**PROBLEM DESCRIPTION:** Every entry below must be copied exactly, with nothing left out.

**DATA FOR THIS TASK:**
_ _ _ _ _ _ _

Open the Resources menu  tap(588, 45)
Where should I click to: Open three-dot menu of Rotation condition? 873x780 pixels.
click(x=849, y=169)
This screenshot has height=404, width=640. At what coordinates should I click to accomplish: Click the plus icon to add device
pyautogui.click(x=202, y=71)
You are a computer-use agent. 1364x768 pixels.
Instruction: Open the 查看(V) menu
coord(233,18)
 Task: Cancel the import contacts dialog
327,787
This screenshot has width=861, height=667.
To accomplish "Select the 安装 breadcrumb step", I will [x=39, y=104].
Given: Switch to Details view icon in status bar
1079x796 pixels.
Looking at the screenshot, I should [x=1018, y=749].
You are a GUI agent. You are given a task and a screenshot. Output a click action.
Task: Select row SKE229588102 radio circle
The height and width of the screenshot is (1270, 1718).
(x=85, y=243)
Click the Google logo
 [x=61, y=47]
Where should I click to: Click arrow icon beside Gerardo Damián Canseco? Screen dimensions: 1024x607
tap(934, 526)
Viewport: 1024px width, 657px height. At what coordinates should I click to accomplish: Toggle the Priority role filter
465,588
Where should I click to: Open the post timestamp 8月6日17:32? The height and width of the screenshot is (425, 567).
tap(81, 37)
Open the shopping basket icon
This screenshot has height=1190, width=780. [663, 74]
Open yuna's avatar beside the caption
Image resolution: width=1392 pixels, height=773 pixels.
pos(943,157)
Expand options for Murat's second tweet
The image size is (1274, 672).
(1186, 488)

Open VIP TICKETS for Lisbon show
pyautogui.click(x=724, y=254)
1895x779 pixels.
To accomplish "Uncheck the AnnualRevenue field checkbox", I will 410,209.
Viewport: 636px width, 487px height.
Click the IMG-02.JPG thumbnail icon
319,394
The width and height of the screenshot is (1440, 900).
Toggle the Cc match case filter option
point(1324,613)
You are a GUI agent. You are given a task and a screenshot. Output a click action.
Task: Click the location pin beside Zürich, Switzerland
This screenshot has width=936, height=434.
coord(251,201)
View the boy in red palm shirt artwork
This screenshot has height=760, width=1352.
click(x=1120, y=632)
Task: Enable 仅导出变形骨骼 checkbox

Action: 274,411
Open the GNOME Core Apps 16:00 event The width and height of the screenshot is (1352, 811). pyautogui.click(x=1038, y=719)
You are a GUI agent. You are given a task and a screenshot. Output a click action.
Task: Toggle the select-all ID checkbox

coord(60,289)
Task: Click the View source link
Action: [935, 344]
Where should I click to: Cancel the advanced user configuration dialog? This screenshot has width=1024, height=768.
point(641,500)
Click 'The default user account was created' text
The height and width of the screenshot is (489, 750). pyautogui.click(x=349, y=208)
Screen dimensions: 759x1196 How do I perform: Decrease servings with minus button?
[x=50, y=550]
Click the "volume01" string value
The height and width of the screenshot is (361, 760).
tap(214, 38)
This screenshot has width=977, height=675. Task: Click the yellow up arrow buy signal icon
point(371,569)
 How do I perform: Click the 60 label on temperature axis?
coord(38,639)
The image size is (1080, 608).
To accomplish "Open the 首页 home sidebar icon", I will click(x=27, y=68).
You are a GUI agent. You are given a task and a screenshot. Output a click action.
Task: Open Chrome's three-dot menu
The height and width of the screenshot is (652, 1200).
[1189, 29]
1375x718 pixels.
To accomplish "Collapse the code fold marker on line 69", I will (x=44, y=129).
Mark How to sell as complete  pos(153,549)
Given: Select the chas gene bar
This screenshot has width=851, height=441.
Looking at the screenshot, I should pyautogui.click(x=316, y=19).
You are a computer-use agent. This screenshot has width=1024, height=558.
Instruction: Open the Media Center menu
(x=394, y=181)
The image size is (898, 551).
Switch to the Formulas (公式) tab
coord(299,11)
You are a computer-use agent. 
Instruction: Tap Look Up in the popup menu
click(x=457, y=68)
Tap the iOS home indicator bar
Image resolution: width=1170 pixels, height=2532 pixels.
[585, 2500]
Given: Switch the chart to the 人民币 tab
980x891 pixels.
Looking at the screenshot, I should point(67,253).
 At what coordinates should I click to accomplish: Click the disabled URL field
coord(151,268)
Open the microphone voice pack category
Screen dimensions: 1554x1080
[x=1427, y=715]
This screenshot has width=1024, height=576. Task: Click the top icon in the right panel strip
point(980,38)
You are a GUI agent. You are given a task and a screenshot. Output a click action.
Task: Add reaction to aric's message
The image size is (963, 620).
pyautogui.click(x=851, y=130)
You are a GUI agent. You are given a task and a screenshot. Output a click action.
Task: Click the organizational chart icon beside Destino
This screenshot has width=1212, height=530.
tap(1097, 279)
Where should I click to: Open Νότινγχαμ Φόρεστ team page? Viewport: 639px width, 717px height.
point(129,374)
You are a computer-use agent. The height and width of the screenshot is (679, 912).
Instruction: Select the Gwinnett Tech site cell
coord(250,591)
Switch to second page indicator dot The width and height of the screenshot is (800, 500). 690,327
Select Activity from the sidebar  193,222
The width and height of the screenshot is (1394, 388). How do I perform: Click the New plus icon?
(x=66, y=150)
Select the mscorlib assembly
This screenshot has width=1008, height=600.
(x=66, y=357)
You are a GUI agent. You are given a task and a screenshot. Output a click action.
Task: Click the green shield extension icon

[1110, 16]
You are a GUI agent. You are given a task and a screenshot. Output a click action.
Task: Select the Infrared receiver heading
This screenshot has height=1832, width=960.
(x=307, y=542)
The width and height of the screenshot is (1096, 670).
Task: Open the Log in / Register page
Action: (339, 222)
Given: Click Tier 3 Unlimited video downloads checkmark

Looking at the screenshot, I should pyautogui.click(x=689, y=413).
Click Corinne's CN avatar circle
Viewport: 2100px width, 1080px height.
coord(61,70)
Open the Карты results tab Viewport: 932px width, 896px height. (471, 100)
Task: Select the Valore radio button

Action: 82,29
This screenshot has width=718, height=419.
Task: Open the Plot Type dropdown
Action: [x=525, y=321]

_ _ _ _ _ _ _

**OUTPUT OF THE EXERCISE:**
Open the Resources menu  tap(588, 45)
Where should I click to: Open three-dot menu of Rotation condition? 873x780 pixels.
click(x=849, y=169)
This screenshot has height=404, width=640. At what coordinates should I click to accomplish: Click the plus icon to add device
pyautogui.click(x=202, y=71)
You are a computer-use agent. 1364x768 pixels.
Instruction: Open the 查看(V) menu
coord(233,18)
 Task: Cancel the import contacts dialog
327,787
This screenshot has width=861, height=667.
To accomplish "Select the 安装 breadcrumb step", I will [x=39, y=104].
Given: Switch to Details view icon in status bar
1079x796 pixels.
Looking at the screenshot, I should [x=1018, y=749].
You are a GUI agent. You are given a task and a screenshot. Output a click action.
Task: Select row SKE229588102 radio circle
The height and width of the screenshot is (1270, 1718).
(x=85, y=243)
Click the Google logo
 [x=61, y=47]
Where should I click to: Click arrow icon beside Gerardo Damián Canseco? Screen dimensions: 1024x607
tap(934, 526)
Viewport: 1024px width, 657px height. At what coordinates should I click to accomplish: Toggle the Priority role filter
465,588
Where should I click to: Open the post timestamp 8月6日17:32? The height and width of the screenshot is (425, 567).
tap(81, 37)
Open the shopping basket icon
This screenshot has height=1190, width=780. [663, 74]
Open yuna's avatar beside the caption
Image resolution: width=1392 pixels, height=773 pixels.
pos(943,157)
Expand options for Murat's second tweet
The image size is (1274, 672).
(1186, 488)

Open VIP TICKETS for Lisbon show
pyautogui.click(x=724, y=254)
1895x779 pixels.
To accomplish "Uncheck the AnnualRevenue field checkbox", I will 410,209.
Viewport: 636px width, 487px height.
Click the IMG-02.JPG thumbnail icon
319,394
The width and height of the screenshot is (1440, 900).
Toggle the Cc match case filter option
point(1324,613)
You are a GUI agent. You are given a task and a screenshot. Output a click action.
Task: Click the location pin beside Zürich, Switzerland
This screenshot has width=936, height=434.
coord(251,201)
View the boy in red palm shirt artwork
This screenshot has height=760, width=1352.
click(x=1120, y=632)
Task: Enable 仅导出变形骨骼 checkbox

Action: 274,411
Open the GNOME Core Apps 16:00 event The width and height of the screenshot is (1352, 811). pyautogui.click(x=1038, y=719)
You are a GUI agent. You are given a task and a screenshot. Output a click action.
Task: Toggle the select-all ID checkbox

coord(60,289)
Task: Click the View source link
Action: [935, 344]
Where should I click to: Cancel the advanced user configuration dialog? This screenshot has width=1024, height=768.
point(641,500)
Click 'The default user account was created' text
The height and width of the screenshot is (489, 750). pyautogui.click(x=349, y=208)
Screen dimensions: 759x1196 How do I perform: Decrease servings with minus button?
[x=50, y=550]
Click the "volume01" string value
The height and width of the screenshot is (361, 760).
tap(214, 38)
This screenshot has width=977, height=675. Task: Click the yellow up arrow buy signal icon
point(371,569)
 How do I perform: Click the 60 label on temperature axis?
coord(38,639)
The image size is (1080, 608).
To accomplish "Open the 首页 home sidebar icon", I will click(x=27, y=68).
You are a GUI agent. You are given a task and a screenshot. Output a click action.
Task: Open Chrome's three-dot menu
The height and width of the screenshot is (652, 1200).
[1189, 29]
1375x718 pixels.
To accomplish "Collapse the code fold marker on line 69", I will (x=44, y=129).
Mark How to sell as complete  pos(153,549)
Given: Select the chas gene bar
This screenshot has width=851, height=441.
Looking at the screenshot, I should pyautogui.click(x=316, y=19).
You are a computer-use agent. This screenshot has width=1024, height=558.
Instruction: Open the Media Center menu
(x=394, y=181)
The image size is (898, 551).
Switch to the Formulas (公式) tab
coord(299,11)
You are a computer-use agent. 
Instruction: Tap Look Up in the popup menu
click(x=457, y=68)
Tap the iOS home indicator bar
Image resolution: width=1170 pixels, height=2532 pixels.
[585, 2500]
Given: Switch the chart to the 人民币 tab
980x891 pixels.
Looking at the screenshot, I should point(67,253).
 At what coordinates should I click to accomplish: Click the disabled URL field
coord(151,268)
Open the microphone voice pack category
Screen dimensions: 1554x1080
[x=1427, y=715]
This screenshot has width=1024, height=576. Task: Click the top icon in the right panel strip
point(980,38)
You are a GUI agent. You are given a task and a screenshot. Output a click action.
Task: Add reaction to aric's message
The image size is (963, 620).
pyautogui.click(x=851, y=130)
You are a GUI agent. You are given a task and a screenshot. Output a click action.
Task: Click the organizational chart icon beside Destino
This screenshot has width=1212, height=530.
tap(1097, 279)
Where should I click to: Open Νότινγχαμ Φόρεστ team page? Viewport: 639px width, 717px height.
point(129,374)
You are a computer-use agent. The height and width of the screenshot is (679, 912).
Instruction: Select the Gwinnett Tech site cell
coord(250,591)
Switch to second page indicator dot The width and height of the screenshot is (800, 500). 690,327
Select Activity from the sidebar  193,222
The width and height of the screenshot is (1394, 388). How do I perform: Click the New plus icon?
(x=66, y=150)
Select the mscorlib assembly
This screenshot has width=1008, height=600.
(x=66, y=357)
You are a GUI agent. You are given a task and a screenshot. Output a click action.
Task: Click the green shield extension icon

[1110, 16]
You are a GUI agent. You are given a task and a screenshot. Output a click action.
Task: Select the Infrared receiver heading
This screenshot has height=1832, width=960.
(x=307, y=542)
The width and height of the screenshot is (1096, 670).
Task: Open the Log in / Register page
Action: (339, 222)
Given: Click Tier 3 Unlimited video downloads checkmark

Looking at the screenshot, I should pyautogui.click(x=689, y=413).
Click Corinne's CN avatar circle
Viewport: 2100px width, 1080px height.
coord(61,70)
Open the Карты results tab Viewport: 932px width, 896px height. (471, 100)
Task: Select the Valore radio button

Action: 82,29
This screenshot has width=718, height=419.
Task: Open the Plot Type dropdown
Action: [x=525, y=321]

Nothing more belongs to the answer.